Charles Gaspard Élisabeth Joseph de Bailly, marquis de Bailly (/fr/; 6 January 1765, Le Bourgneuf-la-Forêt, Mayenne - 14 January 1850, Le Bourgneuf-la-Forêt) was a French army officer.

==Life==
He was the son of Jean-Baptiste Joseph de Bailly (1732-1811), deputy to the estates general of 1789, and of Edmée or Aimée Anne Charlotte Lescalopier, the daughter of Gaspard César Charles Lescalopier, the intendant général of Tours.

He entered the army as sub-lieutenant in the King's Infantry Regiment (régiment d'infanterie du roi) in 1780 and on 28 August 1790 found himself caught up in the Nancy affair (he was one of the 16 officers to defend General Malseigne against the mutineers), in which he was wounded. He joined the émigré party and commanded the Salm-Kirburg hussar regiment in the Army of Condé and served alongside Charles François de Virot de Sombreuil, who promoted him to command the 2nd Division of the force sent to land at Quiberon.

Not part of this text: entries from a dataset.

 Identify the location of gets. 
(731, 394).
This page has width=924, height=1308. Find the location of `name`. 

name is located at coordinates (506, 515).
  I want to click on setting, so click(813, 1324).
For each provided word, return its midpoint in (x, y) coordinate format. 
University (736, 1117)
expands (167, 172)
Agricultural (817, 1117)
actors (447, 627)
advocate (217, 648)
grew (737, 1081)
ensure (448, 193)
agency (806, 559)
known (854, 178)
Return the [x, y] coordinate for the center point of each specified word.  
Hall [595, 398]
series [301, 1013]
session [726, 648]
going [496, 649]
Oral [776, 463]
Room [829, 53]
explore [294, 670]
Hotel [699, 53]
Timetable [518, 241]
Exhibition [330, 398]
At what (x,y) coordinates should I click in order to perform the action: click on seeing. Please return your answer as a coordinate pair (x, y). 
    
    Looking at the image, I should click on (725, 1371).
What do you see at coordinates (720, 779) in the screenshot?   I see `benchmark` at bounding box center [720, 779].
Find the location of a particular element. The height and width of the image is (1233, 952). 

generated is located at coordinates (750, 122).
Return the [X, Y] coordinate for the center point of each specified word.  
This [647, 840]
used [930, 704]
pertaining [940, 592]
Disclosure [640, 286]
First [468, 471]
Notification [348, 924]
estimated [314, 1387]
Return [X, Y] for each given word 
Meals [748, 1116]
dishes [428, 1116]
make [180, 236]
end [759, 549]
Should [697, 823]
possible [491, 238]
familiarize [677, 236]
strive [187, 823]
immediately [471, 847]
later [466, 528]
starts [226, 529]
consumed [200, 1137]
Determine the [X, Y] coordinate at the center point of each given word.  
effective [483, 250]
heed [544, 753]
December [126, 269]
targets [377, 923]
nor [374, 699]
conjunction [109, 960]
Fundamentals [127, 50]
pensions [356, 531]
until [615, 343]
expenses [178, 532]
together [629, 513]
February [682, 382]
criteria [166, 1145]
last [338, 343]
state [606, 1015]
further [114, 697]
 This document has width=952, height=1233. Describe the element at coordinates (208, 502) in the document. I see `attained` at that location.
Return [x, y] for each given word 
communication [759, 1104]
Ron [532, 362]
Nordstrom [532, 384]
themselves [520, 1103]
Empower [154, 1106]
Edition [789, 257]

He planned to marry Anne-Marie d'Allonville, daughter of Armand Jean d'Allonville, but this did not take place. In 1800, at Altona, he married Mademoiselle de Pardaillan, another émigré. They then went to Portugal together, where he became a field officer with the rank of brigadier. He stayed there until his father's death in 1811, which made him return to France.

He refused all Napoleon I's offers of a job in his army, he became the king's most devoted and trusted servant on the Bourbon Restoration, as president of the Conseil général de la Mayenne, maréchal de camp (from 18 April 1816) and inspector of the department's national guards (Gardes nationales), and as deputy in 1815 and 1824. In 1824 his name was put forward for the presidency.

A fervent royalist, he was elected to the Chambre introuvable by the college of the Mayenne department on 22 August 1815 - he was part of the majority party in it. Later, re-elected in the 6 March 1824 legislative elections, he continued to support the government - even so, he supported the proposal of Jan Kowitz.

On 5 November 1827 he was on the list of 76 new peers intended "to break the national majority in the upper chamber".

His unselfishness always put him at a distance from the court and even made him refuse the 19,000 franc pension he was entitled to as a peer of France. Not even the king could get Bailly's inflexible conscience to bend to policy and ended by telling him "My friend, you are right".

His public career ended in 1830, but he stayed active for 20 years more in his services to agriculture and philanthropy. He became a commander of the order of Saint Louis on 23 May 1825 and died at the château de Fresnay in Mayenne on 14 January 1850. All parties paid tribute to his character and convictions.